■ **Instructions for the task**
Retype each line of the listing below, from the first through the one holding "Caribeña Noche (41, 2264)", with no other lines.

*** Input ***

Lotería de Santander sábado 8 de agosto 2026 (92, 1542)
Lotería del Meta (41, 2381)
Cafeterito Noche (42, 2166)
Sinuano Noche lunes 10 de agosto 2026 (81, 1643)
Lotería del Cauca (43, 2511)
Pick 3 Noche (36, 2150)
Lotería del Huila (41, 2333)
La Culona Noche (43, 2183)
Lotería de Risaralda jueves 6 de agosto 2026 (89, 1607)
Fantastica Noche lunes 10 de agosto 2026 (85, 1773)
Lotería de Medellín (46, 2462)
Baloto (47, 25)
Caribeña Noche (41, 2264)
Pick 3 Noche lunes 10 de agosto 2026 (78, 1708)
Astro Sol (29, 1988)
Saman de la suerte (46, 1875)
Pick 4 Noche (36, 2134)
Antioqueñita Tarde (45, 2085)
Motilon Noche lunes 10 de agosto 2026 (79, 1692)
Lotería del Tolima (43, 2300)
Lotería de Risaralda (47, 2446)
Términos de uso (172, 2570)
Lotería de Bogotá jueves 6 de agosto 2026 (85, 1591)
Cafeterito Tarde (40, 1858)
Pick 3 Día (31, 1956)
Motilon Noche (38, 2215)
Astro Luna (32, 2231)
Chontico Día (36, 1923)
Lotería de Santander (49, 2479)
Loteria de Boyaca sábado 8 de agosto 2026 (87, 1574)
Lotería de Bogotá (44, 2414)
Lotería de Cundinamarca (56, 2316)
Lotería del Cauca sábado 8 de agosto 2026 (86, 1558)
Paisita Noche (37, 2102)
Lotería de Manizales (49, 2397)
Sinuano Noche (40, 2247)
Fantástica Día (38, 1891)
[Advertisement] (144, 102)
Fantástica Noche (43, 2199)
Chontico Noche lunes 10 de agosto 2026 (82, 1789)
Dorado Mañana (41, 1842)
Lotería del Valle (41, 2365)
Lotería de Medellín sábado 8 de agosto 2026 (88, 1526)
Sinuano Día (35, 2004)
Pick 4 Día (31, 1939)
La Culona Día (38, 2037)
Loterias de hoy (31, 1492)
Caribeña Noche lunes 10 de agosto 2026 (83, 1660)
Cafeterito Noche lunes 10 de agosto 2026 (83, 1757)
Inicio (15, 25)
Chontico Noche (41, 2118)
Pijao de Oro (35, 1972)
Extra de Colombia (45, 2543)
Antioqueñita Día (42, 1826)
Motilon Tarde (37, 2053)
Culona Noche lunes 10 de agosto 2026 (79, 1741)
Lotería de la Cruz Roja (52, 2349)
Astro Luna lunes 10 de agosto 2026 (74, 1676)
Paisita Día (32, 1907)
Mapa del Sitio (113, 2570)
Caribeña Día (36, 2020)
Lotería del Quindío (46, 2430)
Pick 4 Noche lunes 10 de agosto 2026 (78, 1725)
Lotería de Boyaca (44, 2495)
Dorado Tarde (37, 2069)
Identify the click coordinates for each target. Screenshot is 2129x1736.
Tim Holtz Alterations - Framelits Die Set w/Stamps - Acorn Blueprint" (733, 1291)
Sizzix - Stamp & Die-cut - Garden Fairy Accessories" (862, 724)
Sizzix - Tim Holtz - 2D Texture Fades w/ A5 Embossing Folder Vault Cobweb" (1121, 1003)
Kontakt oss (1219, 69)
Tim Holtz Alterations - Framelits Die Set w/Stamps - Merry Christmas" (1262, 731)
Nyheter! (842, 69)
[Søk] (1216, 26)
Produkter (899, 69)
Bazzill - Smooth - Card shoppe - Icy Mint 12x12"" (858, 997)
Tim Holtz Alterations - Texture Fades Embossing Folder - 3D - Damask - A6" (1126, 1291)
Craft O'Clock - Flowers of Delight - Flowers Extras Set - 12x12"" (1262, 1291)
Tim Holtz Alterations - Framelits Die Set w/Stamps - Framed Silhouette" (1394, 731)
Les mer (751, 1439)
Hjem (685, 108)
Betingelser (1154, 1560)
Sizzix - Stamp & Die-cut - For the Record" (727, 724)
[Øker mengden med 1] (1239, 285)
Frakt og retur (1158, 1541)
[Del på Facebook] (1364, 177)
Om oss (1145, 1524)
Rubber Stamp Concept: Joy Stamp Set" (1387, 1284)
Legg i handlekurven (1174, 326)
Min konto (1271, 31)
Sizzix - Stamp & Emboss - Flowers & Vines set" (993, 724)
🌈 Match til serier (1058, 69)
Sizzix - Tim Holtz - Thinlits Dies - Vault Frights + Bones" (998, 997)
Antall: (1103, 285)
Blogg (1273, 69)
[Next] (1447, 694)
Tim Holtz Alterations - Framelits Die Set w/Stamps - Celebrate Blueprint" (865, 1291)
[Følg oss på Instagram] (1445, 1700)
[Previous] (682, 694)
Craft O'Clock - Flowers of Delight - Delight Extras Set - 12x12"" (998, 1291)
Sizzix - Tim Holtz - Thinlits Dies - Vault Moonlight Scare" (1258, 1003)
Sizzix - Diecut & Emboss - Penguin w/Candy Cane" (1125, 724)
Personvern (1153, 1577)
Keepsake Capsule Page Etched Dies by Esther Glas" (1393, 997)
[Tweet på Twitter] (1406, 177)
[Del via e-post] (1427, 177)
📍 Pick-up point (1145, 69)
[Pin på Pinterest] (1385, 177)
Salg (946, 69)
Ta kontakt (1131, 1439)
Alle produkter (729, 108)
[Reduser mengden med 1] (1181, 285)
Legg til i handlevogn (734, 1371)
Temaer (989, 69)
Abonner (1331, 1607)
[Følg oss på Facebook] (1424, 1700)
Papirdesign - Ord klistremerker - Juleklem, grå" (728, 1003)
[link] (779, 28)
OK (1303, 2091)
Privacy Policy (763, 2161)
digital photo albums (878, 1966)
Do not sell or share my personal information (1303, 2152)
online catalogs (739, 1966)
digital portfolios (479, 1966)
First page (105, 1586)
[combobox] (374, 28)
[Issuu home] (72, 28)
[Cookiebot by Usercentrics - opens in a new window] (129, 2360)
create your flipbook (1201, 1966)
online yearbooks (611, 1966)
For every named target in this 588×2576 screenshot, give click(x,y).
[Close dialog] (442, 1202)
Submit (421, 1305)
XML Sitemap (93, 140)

***

■ **Solution to this exercise**
Lotería de Santander sábado 8 de agosto 2026 (92, 1542)
Lotería del Meta (41, 2381)
Cafeterito Noche (42, 2166)
Sinuano Noche lunes 10 de agosto 2026 (81, 1643)
Lotería del Cauca (43, 2511)
Pick 3 Noche (36, 2150)
Lotería del Huila (41, 2333)
La Culona Noche (43, 2183)
Lotería de Risaralda jueves 6 de agosto 2026 (89, 1607)
Fantastica Noche lunes 10 de agosto 2026 (85, 1773)
Lotería de Medellín (46, 2462)
Baloto (47, 25)
Caribeña Noche (41, 2264)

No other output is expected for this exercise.